In their heyday, grand British manor homes were filled with artifacts from the Continent. They had sculptures of Roman gods and works of French masters. These goods signaled that the owner had been given a gentleman’s education, and in all likelihood, they were collected by the master of the house on the greatest trip of his youth, the Grand Tour.
We’re Going on Tour
Particularly in the 17th and 18th centuries, the Grand Tour was an educational rite of passage for young (mostly male) members of the British upper class. Their schooling consisted of years of studying language, math, and art under the watchful eyes of tutors who were well versed in, among other things, Latin, Greek, and French. Their studies culminated in a tour across Europe. It gave them the chance to cultivate deeper interests in architecture, language, and other habits befitting a man of leisure, setting them up for a seamless entry into adulthood, where they would be required to make polite conversation about art and decorate a home with unique and storied treasures.

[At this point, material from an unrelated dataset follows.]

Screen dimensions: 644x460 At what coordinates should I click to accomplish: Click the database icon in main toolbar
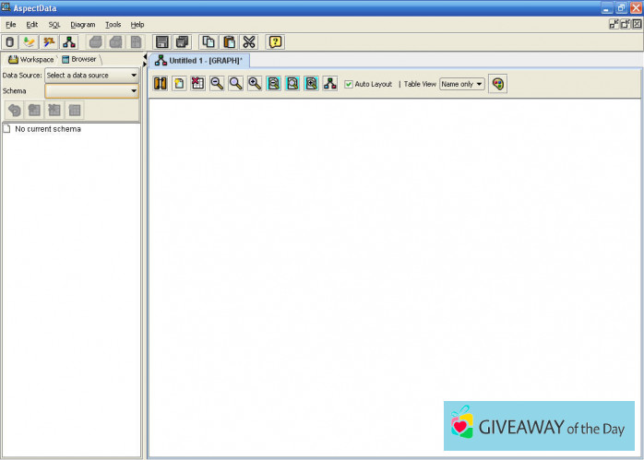tap(10, 41)
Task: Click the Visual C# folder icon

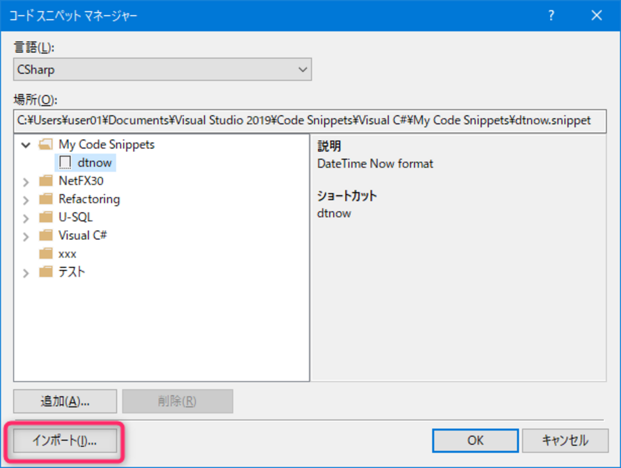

The Grand Tour lasted anywhere from six months to three years. Over the course of their journey, the Grand Tourists spent time in Europe’s most important cultural hot spots. Paris and Rome were considered the most important destinations.
The City of Light was the epicenter of all things high society. You couldn’t walk into a Parisian salon without hitting an errant Englishman. An afternoon spent walking through the Tuileries making polite conversation with fellow society members was equally as important as an afternoon spent studying the works of Cicero. The city also afforded them the chance to study the practical application of decorative arts and architecture.
If Paris was the epicenter of their present-day culture, Rome was the birthplace. The young aristocrats revered Italy because they saw it as the place from which all culture flowed.
They studied Rome’s ruins and her classical style. Architects of the day were typically well-off young men, and it is said that the Grand Tour played a role in the birth of neoclassical architecture.
Education wasn’t the only focus of the tour. Collecting art was also key. The Grand Tourists bought paintings, sculptures, furniture, and architectural models in almost every major city they spent time in. Their collections gave birth to a whole subset of highly collectible decor that became known as Grand Tour Souvenirs.
Today the Grand Tour look is wrapped up with traditional design but has experienced a rebirth thanks to designers such as Luke Edward Hall. Obelisks, intaglios, busts, and architectural models are no longer considered grandparents’ clutter. They have reentered the designer’s toolbox on the cusp of a developing trend within the interiors world at large. Gone are the days of minimalism. Maximalism is in, and granny chic has simply become chic. Call them New Traditionalists, Grandmillennials, or aesthetes, but one thing is certain: Their passion for revamping a classic aesthetic is strong and here to stay.